FreeKB - Linux Commands du (disk usage)
Linux Commands - du (disk usage)

Let's say John Doe has the following files and directories.

/home/john.doe/foo.txt
/home/john.doe/files/bar.txt

 

Assuming your present working directory is /home/john.doe, the du command without any options will return something like this.

  • 4 ./files means that the "files" directory contains 4 KB of files
  • 8 . means that there are 8 KB of files at and below the present working directory (/home/john.doe)
[john.doe@server001 ~]$ du
4       ./files
8       .

 

Often, it is much easier to use the --human-readable flag.

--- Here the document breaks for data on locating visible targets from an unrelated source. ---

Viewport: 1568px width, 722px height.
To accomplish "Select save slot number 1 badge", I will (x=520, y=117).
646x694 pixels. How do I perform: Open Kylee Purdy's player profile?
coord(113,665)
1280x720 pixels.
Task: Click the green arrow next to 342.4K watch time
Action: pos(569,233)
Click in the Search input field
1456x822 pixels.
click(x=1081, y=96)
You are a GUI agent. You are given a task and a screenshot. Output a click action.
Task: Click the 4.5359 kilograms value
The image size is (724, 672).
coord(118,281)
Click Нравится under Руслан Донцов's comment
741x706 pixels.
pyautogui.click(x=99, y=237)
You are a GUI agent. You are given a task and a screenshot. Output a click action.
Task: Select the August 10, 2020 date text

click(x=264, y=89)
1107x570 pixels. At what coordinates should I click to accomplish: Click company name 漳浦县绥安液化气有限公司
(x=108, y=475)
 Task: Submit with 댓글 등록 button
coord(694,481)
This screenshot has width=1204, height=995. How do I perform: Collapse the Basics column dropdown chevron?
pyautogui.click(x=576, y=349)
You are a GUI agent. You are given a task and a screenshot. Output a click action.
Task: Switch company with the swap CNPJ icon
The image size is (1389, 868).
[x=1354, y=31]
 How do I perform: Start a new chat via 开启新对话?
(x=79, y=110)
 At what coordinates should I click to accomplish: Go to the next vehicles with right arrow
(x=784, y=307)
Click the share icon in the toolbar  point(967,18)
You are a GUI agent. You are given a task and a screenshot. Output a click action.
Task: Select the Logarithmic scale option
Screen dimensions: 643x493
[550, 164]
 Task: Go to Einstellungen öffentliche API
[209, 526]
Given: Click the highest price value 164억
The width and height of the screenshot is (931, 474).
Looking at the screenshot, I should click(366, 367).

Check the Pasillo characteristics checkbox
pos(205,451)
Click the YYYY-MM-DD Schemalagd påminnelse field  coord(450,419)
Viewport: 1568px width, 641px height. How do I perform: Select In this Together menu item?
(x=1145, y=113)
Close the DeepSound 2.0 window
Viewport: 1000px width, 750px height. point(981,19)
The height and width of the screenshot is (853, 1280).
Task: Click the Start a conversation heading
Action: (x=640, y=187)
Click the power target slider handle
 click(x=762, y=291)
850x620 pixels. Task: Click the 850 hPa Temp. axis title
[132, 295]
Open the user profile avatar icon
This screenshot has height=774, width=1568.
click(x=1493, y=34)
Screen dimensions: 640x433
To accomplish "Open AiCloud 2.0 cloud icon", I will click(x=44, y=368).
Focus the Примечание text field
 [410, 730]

[john.doe@server001 ~]$ du --human-readable
4.0K       ./files
8.0K       .

 

The -s or --summarize flags can be used to provide a summary of the size of each directory, instead of each individual file. In this example, there are 8 KB of files at and below the present working directory (/home/john.doe).

[john.doe@server001 ~]$ du --human-readable --summarize
8.0K       .

 

The --exclude option can be used to exclude directories. In this example, the /home/john.doe/files directory is excluded.

[john.doe@server001 ~]$ du --human-readable --summarize --exclude /home/john.doe/files
4.0K       .

 

And here is how you an include hidden files and directories in the output.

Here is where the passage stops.